What the task asks ▸
Below are the records; pull every line that includes "computer".
** Data excerpts follows **
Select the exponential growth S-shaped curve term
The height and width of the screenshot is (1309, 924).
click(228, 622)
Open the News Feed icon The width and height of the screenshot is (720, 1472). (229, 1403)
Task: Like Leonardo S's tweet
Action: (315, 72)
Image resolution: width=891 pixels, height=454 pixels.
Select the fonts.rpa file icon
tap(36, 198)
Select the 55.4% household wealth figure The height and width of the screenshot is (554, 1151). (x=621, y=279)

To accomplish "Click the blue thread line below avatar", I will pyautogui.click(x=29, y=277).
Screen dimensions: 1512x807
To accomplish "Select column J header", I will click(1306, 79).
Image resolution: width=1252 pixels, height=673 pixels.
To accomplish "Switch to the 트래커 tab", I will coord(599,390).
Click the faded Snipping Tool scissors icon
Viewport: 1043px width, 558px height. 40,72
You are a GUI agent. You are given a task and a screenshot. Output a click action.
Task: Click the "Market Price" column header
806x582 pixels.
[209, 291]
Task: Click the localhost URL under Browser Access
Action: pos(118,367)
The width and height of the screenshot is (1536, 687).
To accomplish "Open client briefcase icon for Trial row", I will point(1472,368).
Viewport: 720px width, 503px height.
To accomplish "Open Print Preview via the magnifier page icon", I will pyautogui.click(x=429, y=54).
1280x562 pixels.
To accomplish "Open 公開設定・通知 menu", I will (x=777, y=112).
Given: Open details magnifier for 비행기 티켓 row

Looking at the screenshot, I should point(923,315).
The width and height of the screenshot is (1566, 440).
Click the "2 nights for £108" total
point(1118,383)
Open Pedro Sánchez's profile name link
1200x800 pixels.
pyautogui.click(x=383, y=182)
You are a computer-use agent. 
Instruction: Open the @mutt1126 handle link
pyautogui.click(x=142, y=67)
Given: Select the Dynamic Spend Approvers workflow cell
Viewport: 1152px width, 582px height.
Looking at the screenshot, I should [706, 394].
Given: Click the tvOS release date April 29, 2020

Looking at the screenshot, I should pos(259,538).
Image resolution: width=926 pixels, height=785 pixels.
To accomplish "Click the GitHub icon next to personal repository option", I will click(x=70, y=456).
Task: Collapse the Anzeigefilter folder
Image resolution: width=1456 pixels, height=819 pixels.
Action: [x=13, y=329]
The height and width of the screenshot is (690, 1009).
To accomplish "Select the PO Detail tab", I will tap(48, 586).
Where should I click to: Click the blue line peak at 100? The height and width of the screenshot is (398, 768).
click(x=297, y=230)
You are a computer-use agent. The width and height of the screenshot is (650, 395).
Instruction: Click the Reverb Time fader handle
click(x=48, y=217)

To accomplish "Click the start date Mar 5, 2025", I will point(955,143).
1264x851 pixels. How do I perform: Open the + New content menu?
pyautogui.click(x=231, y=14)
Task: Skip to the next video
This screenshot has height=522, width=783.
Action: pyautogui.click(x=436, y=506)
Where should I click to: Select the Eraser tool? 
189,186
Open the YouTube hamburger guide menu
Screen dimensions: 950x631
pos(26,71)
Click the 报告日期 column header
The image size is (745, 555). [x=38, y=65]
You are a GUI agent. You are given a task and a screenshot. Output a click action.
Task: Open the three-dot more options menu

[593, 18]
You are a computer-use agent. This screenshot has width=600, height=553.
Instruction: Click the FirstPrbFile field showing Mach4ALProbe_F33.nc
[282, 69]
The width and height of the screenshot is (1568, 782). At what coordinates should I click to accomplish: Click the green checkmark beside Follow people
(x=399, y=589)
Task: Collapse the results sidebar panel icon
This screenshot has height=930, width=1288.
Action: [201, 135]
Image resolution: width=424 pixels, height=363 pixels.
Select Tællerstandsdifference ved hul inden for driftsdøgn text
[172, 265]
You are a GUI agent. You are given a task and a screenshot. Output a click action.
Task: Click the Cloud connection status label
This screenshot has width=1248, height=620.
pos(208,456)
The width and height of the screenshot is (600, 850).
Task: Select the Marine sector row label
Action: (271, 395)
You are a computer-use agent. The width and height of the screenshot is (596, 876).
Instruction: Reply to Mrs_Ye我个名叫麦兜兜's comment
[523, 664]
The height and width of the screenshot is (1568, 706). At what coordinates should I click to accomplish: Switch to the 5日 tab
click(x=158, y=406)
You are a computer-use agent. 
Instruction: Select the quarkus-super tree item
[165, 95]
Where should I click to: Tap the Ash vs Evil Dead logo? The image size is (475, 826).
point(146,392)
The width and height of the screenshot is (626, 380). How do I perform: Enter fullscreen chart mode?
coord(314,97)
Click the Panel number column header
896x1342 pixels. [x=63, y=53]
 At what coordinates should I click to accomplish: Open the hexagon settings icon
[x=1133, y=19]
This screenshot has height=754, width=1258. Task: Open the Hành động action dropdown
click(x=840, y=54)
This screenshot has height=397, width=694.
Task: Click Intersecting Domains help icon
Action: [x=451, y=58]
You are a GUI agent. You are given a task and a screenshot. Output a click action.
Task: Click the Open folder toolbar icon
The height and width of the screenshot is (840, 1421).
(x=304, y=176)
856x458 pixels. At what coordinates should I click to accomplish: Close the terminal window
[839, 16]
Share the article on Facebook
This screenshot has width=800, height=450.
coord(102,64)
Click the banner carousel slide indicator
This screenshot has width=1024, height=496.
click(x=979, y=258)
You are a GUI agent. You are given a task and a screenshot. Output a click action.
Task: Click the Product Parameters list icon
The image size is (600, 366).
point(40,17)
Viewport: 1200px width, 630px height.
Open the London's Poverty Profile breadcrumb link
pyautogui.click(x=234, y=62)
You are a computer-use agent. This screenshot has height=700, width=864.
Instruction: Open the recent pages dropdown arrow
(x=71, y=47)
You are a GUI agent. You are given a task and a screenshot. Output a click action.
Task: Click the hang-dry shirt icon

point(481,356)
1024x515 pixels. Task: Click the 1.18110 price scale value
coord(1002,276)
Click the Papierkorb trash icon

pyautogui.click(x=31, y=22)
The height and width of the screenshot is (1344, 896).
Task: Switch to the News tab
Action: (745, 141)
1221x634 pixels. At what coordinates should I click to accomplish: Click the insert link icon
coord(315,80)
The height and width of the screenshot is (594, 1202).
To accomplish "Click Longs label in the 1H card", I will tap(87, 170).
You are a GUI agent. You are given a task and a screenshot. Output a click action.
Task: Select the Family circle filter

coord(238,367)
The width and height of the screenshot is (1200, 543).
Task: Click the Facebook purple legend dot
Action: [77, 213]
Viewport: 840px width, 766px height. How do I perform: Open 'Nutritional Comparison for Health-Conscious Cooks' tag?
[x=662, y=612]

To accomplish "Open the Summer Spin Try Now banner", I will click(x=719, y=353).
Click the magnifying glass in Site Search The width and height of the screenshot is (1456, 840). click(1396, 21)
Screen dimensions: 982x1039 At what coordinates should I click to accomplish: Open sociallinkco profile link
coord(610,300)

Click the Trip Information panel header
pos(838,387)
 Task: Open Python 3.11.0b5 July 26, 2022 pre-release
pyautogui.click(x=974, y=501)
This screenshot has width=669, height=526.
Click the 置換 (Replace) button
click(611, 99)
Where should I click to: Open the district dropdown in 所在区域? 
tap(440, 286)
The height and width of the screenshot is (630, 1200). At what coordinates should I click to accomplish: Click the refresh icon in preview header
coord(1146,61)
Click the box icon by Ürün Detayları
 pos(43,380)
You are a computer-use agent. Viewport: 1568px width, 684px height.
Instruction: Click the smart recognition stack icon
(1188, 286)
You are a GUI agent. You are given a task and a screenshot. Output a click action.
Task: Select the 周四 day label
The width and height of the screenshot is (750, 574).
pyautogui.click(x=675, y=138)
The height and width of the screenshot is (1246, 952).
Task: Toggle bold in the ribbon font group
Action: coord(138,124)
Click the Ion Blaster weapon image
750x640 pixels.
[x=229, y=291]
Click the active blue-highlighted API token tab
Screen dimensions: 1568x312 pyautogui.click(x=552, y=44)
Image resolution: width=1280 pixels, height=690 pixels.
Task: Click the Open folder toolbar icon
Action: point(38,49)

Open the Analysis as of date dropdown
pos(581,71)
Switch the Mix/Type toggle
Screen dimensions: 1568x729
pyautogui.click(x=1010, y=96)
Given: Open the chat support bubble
** End of Data excerpts **
Result ▸
You are a computer-use agent. 
You are a computer-use agent. The width and height of the screenshot is (650, 395).
You are a computer-use agent. This screenshot has width=600, height=553.
You are a computer-use agent. The width and height of the screenshot is (596, 876).
You are a computer-use agent. 
You are a computer-use agent. This screenshot has height=700, width=864.
You are a computer-use agent. Viewport: 1568px width, 684px height.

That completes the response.